EXTRAIT DE PAGE
Physique   nucléaire.

Chapitre II: Noyau et isotopes.

II.D. Instabilité des noyaux.

Règle d’or pour ce qui est de la stabilité d’un noyau, règle d’ailleurs valable pour tout système physique : Adopter l’état le plus bas en énergie potentielle. Si un noyau trouve la possibilité d’évoluer vers un état d’énergie inférieure, donc plus stable, il le fera inévitablement, les seules questions qui se posent étant 1°) « comment » va-t-il le faire, ce qui fera l’objet de la section III.A, et 2°) « à quel moment », ce dont parlera la section III.B. La section précédente (II.C) dessinait dans la carte des nucléides la région à priori la plus stable, qui commence avec une certaine symétrie protons-neutrons pour les noyaux légers et s’incline progressivement vers un excès de neutrons pour les noyaux plus lourds. En fait cette région n’est pas une région de stabilité uniforme, et il s’agit avant tout d’affiner la vue qu’on en a.

DONNÉES SOURCES
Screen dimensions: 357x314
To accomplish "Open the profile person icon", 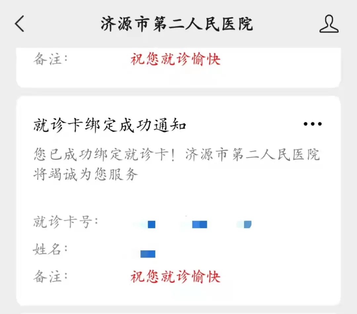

CONSIGNE
Poursuivez l'extrait sur l'instabilité des noyaux à la suite de sa dernière phrase. Les lignes constituent un matériau indépendant de l'extrait sur l'instabilité des noyaux.

RÉSULTAT
On appellera « ligne de stabilité » la courbe qui suit au mieux le comportement évoqué plus haut, qui démarre donc selon la diagonale à 45° Z=N puis s’incurve peu à peu vers l’axe N. Par rapport à cette ligne de stabilité, on peut évoquer trois critères qui expliquent l’instabilité des noyaux : 1°) un excès de protons ou de neutrons ; 2°) une masse soit faible soit élevée ; 3°) un excès d’énergie pure.

 

1) Excès de protons ou de neutrons.

 

Un noyau qui se situe au-dessus de la ligne de stabilité est un noyau pour lequel Z est plus élevé que normal, qui donc présente un excès de protons. Un isotope de ce type tend à être instable : Il aura toujours tendance à rejoindre la ligne idéale par le chemin le plus court possible, à savoir la diagonale secondaire de pente -1. La remarque est la même pour la région située sous la ligne, qui correspond à un excès de neutrons : Les noyaux qui s’y trouvent auront eux aussi tendance à évoluer en suivant la diagonale secondaire, mais vers le haut cette fois.

 

La vallée de stabilité des noyaux.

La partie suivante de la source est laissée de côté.